*** Block opens ***

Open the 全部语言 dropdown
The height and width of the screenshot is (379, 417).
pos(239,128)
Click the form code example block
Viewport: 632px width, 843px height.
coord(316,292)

*** Block closes ***

— ABOUT THIS EXERCISE —
Copy the listing in full. Match it word for word.

— SOLUTION FOR THIS EXERCISE —
Open the 全部语言 dropdown
The height and width of the screenshot is (379, 417).
pos(239,128)
Click the form code example block
Viewport: 632px width, 843px height.
coord(316,292)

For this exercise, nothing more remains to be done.